Falar sobre a franquia cinematográfica de Harry Potter sempre foi de difícil imparcialidade para mim. Eu, fã convicto da obra literária de J. K. Rowling, sempre me decepcionei com os filmes do bruxinho, sempre analisados de forma rasa e não levando a essência das aflições adolescentes com uma história que sempre fora além da magia. Contudo, parece que a escolha de David Yates para assumir as últimas partes da franquia foi bastante coerente. Quando Alfonso Cuarón assumiu a direção de Harry Potter e o Prisioneiro de Azkaban, este deu vida a Hogwarts e foi o que chegou mais perto de tornar a magia do universo de Potter real para nossos olhos, todavia apenas Yates conseguiu fincar a originalidade de Rowling através de seu mediano Harry Potter e a Ordem da Fênix e de seu maravilhoso acerto em Harry Potter e o Enigma do Príncipe – ironicamente, o que mais difere do livro e ao mesmo tempo conseguia ser o melhor filme (até ser lançado o 7º). Com a estréia de Harry Potter 7.1 as expectativas dos admiradores eram grandes e este diretor presenteou os fãs com a melhor obra cinematográfica da série.

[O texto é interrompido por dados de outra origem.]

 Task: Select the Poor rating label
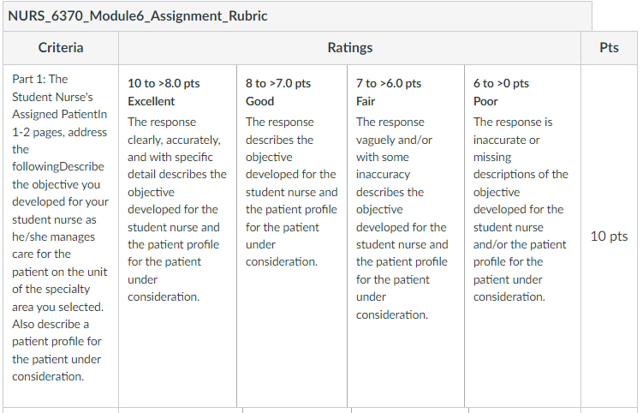[x=485, y=101]
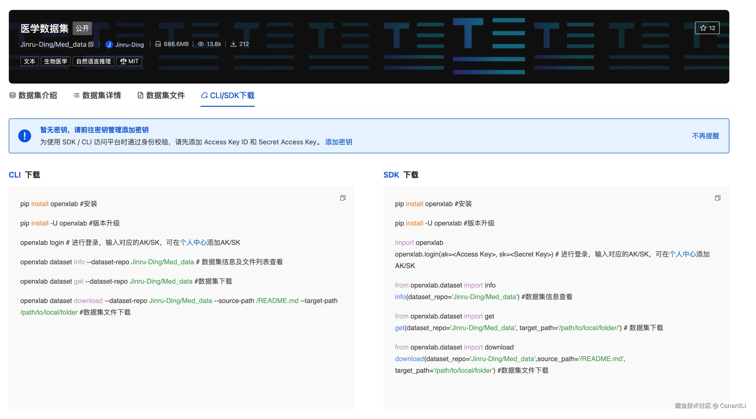Screen dimensions: 756x419
Task: Click the blue exclamation alert icon
Action: pos(25,136)
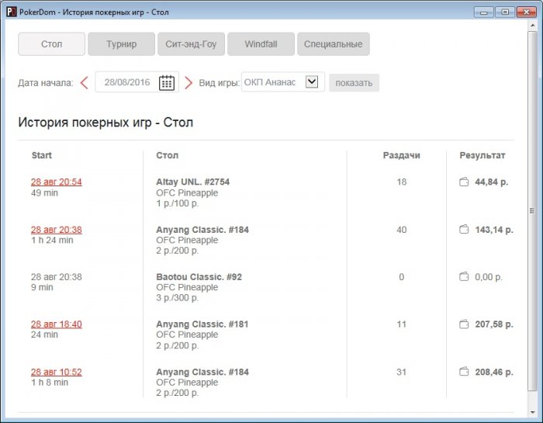Open the 28 авг 20:54 session link

pyautogui.click(x=56, y=182)
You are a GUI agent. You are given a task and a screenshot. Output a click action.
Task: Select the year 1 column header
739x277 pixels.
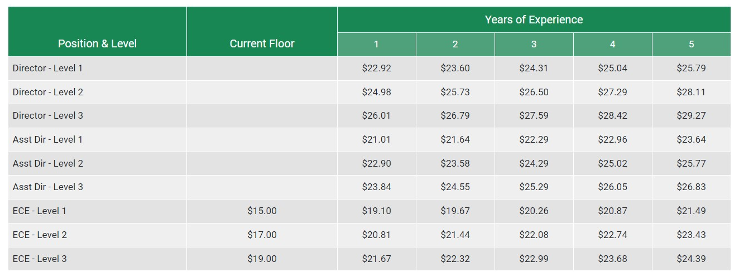tap(376, 45)
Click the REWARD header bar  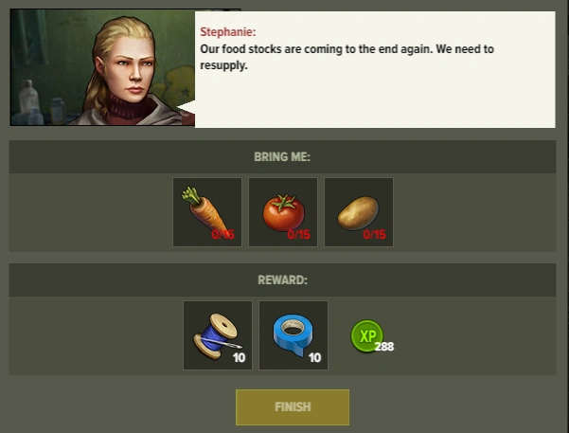282,280
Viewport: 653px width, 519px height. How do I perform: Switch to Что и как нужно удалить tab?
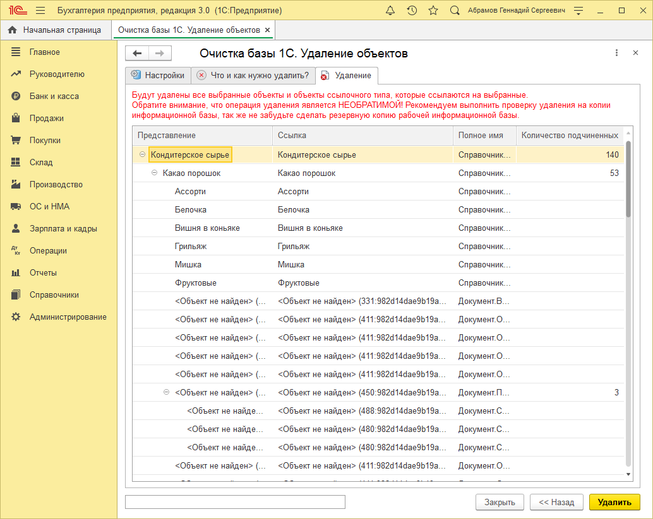click(253, 75)
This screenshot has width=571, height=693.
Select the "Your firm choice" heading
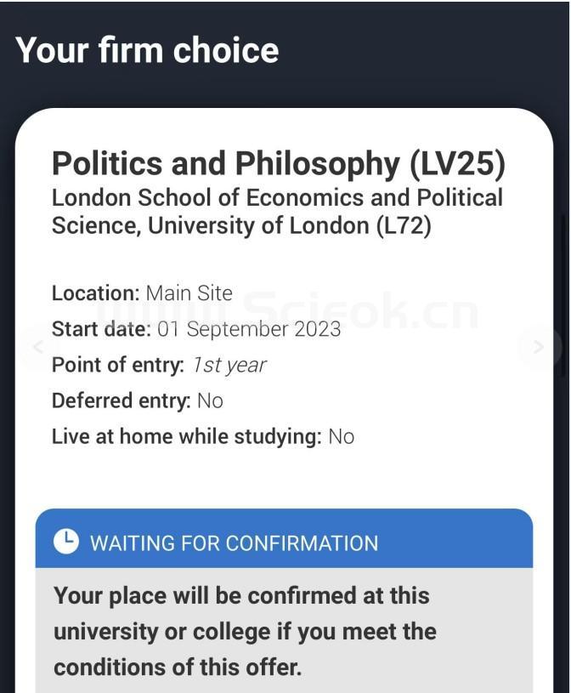(147, 49)
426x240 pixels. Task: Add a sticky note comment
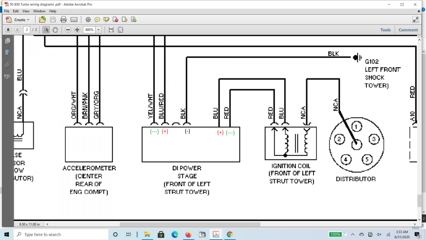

E as evoluções são nítidas: logo em seu início vemos um discurso encorajador do novo Ministro da Magia, Hermione Granger apagando as memórias de seus pais para fugir para o desconhecido sem prejudicá-los, Rony Weasley dando uma última calma observação da vista de sua casa e o Harry revisitando, sob um ar nostálgico, o “armário sob a escada” no qual viveu apertado durante 11 anos – e embora nada seja dito, é fácil imaginar que, de certa forma, ele estivesse constatando que aquela talvez não tenha sido uma época tão ruim quanto supunha, o verdadeiro caos e perigo estava a sua frente. Ali, sem nenhuma apresentação ou explicação, a fantasia infantil dos primeiros filmes é rompida pela transição do tom de urgência deste último.
Tal evolução também é vista pelas atuações do trio principal. Nunca Daniel Radcliffe esteve tão bem em seu papel, enquanto Rupert Grint finalmente tem o devido espaço para expor seu talento e Emma Watson mantém seu charme e competência. Cômico também é observar como Lord Voldemort impôs seu medo e soberania. Relembrar seus planos, que davam a impressão de não permitir que nada de grave acontecesse aos personagens é tão relevante quanto à transformação em balão de Tia Guida. O tom sombrio do filme está sempre presente, a nova ordem social colocada reflete a uma ditadura e seu ódio pelos “sangue-ruins”, assim como o meio de eliminá-los, é de comparar ao nazismo.
Guiado por longas passagens silenciosas que ilustram o cansaço e tempo perdido, a 1ª parte d’As Relíquias da Morte é também o primeiro filme da série a evitar completamente o tom episódico, sendo belissimamente eficaz em tratar a extensão da confusa jornada do trio – e reclamar da “lentidão” da narrativa é a mais pura prova de incompreensão do projeto do filme, já que esta obra preocupa-se em retratar o desgaste de seus protagonistas e sua falta de segurança.
Analisando sob o olhar técnico, a direção de arte mantém-se praticamente impecável, Alexandre Desplat compõe a melhor trilha sonora da série (arrisco em afirmar uma das melhores do ano), somos presenteados com uma bonita e inspirada fotografia e de maravilhosos efeitos especiais. Finalmente Dobby e Monstro são reais o suficiente, e exatamente através de Dobby, Yates registra o momento mais emocionante do filme ao elaborar sua tocante morte. Aliás, não se pode deixar passar em branco a linda cena projetada no meio do longa, que, enfocando uma dança de Harry e Hermione, revela-se doce e triste ao trazer dois jovens buscando desesperadamente alguma fuga momentânea de uma realidade dura demais para ser encarada continuamente. Os enfoques das câmeras também são dignos de se comentar, já que cenas como o trio sendo filmados de ângulos elevados deixa-os menores e mais vulneráveis, assim como a Umbrigde vista por ângulo baixo a coloca num pedestal assustadoramente interessante.
Por fim, sob um olhar de um apreciador do universo potteriano, não fica difícil compreender as lágrimas no desfecho do longa, esta primeira parte do capítulo final é firmemente executada por Yates, fazendo um Harry Potter maduro, como adaptação e longa-metragem, deixando-nos incrivelmente ansiosos pelo final de Harry Potter, que promete ser maravilhoso. Após nove anos, enfim, Harry Potter torna-se cinema.